FIMRéglementation & Normalisation

Les CGV doivent rester la base de toute négociation

Le 13 octobre 2016, la FIM a réuni 4 autres fédérations pour faire un point juridique sur les conditions générales de vente et les conditions générales d’achat. Un sujet qui empoisonne régulièrement les relations entre clients et fournisseurs.

CGV-CGA : “De la confrontation à la négociation”, tel était le titre de la conférence organisée par la FIM à la Maison de la Mécanique le 13 octobre 2016, en présence de Pierre Pelouzet, médiateur des entreprises, des fédérations professionnelles FIM, FIEEC, CGI, FIEV* et Plasturgie. Objectif de cette manifestation : « trouver des solutions afin que l’application des conditions générales de vente soit réellement le socle de la négociation commerciale », insiste Patrick Gaillard, directeur des affaires juridiques de la FIM.

Lors de cette conférence, ont été présentés les résultats d’une enquête réalisée auprès des adhérents de ces différentes fédérations, qui font ressortir les pratiques utilisées, notamment par les industriels, en matière de conditions générales.

Sensibiliser les différents acteurs 

Le sujet pèse sur les relations clients/fournisseurs et entraînent des tensions importantes, même hors de France. L’affrontement récent entre Volkswagen et deux de ses fournisseurs en est un témoignage, largement commenté dans la presse. « La conférence a sensibilisé les différents acteurs sur l’opposition CGV/CGA basée sur des éléments juridiquement non fondés, indique Patrick Gaillard.

Les CGV du fournisseur ne peuvent être remises en cause par la volonté du client de faire appliquer ses seules CGA. Par exemple, en matière de clause de réserve de propriété, les acheteurs restent souvent campés sur des positions restrictives. Nous avons souhaité montrer l’intérêt d’une relation commerciale gagnant/gagnant et promouvoir les bonnes pratiques ». Les CGV doivent rester la base de toute négociation, mais peuvent être amendées par l’acheteur.

La loi est claire

Modifié à plusieurs reprises, l’article L 441-6 du Code de Commerce est clair et précis : « Les conditions générales de vente constituent le socle unique de la négociation commerciale ». La récente réforme du droit des obligations modifiant le code civil renforce cette règle. Elle introduit la notion de « violence économique » concernant toute clause imposée par une partie pour obtenir un avantage manifestement excessif, en profitant de la dépendance de l’autre partie.

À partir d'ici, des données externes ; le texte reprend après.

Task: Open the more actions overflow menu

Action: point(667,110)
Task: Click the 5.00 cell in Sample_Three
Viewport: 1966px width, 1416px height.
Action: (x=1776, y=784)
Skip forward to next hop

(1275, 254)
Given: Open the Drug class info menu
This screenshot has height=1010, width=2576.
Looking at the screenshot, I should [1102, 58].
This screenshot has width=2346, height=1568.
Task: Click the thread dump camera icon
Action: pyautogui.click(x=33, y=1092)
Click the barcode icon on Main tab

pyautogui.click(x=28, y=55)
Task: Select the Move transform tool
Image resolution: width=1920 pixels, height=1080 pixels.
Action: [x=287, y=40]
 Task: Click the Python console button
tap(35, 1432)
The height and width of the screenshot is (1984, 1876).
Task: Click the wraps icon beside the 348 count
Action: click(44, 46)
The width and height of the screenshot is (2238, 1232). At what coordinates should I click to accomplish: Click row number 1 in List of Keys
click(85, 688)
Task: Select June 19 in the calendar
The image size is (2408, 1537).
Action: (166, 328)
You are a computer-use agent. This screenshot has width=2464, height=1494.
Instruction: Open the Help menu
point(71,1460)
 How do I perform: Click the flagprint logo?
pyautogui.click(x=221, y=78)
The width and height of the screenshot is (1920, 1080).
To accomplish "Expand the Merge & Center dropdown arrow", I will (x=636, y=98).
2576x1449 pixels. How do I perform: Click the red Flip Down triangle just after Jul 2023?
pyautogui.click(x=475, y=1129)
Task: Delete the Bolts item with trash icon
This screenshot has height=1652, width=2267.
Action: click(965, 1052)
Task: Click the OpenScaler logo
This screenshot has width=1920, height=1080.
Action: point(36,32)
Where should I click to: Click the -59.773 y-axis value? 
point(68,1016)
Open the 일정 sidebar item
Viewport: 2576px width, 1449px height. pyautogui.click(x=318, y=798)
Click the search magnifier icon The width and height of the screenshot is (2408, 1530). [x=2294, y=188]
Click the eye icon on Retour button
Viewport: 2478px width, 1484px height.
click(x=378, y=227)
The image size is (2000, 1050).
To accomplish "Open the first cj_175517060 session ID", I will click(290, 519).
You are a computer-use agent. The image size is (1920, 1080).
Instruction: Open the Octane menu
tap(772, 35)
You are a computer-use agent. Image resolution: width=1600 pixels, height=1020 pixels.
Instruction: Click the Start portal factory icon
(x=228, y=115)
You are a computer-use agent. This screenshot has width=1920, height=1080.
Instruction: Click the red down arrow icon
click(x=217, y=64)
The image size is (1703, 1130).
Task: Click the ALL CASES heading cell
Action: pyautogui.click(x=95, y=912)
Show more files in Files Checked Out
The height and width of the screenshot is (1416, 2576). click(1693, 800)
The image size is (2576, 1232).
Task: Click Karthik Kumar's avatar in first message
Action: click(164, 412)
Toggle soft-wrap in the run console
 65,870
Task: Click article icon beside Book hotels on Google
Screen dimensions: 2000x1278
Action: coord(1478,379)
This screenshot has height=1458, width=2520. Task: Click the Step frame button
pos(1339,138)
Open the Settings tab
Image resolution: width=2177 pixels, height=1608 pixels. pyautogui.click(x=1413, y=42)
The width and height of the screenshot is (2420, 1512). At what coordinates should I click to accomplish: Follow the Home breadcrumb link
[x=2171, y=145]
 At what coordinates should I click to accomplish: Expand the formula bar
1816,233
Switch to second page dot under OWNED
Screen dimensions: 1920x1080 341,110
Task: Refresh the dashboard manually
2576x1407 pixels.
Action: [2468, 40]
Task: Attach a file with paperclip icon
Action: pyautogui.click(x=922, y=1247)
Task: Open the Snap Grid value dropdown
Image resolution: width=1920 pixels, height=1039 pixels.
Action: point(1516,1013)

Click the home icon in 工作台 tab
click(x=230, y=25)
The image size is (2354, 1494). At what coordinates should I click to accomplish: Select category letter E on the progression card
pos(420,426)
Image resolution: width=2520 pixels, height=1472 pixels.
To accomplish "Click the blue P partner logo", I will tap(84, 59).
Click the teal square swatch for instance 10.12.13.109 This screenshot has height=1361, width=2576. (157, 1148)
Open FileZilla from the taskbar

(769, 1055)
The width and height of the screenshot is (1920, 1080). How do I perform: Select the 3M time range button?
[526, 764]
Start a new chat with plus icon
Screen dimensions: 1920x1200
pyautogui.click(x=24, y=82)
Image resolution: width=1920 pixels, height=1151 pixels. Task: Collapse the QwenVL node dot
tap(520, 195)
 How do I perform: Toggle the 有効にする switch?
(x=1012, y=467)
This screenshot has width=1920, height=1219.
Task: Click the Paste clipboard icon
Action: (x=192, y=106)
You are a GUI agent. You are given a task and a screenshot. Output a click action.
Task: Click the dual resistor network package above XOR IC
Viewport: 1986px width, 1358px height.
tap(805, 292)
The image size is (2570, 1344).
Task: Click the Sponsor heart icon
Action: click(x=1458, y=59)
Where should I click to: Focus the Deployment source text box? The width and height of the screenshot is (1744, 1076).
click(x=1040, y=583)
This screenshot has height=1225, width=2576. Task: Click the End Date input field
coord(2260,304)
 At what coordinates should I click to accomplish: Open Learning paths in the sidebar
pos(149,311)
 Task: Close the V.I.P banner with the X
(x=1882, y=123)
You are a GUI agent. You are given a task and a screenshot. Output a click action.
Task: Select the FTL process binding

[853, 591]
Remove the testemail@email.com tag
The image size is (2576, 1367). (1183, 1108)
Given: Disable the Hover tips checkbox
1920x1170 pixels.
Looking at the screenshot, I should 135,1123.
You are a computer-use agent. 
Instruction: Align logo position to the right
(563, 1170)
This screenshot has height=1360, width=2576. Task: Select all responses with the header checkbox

L’article 1119 précise que « les conditions générales invoquées par une partie n’ont d’effet à l’égard de l’autre que si elles ont été portées à la connaissance de celle-ci et si elle les a acceptées. En cas de discordance entre des conditions générales invoquées par l’une et l’autre des parties, les clauses incompatibles sont sans effet ». Reste que, dans la pratique, le rapport de force souvent favorable à l’acheteur permet à ce dernier d’imposer ses conditions générales, par exemple : des pénalités excessives en cas de retard de livraison, l’application de dommages et intérêts au détriment du fournisseur, le transfert direct de propriété intellectuelle, les conditions de règlement, etc. D’où l’importance croissante du médiateur qui « prend de plus en plus de place dans cette problématique des relations commerciales, et peut aider à trouver un compromis entre les parties », estime Patrick Gaillard.

 

*FIEEC : Fédération des Industries Électriques, Électroniques et de Communication. CGI : Confédération française du commerce de Gros et International. FIEV : Fédération des Industries des Équipements pour Véhicules.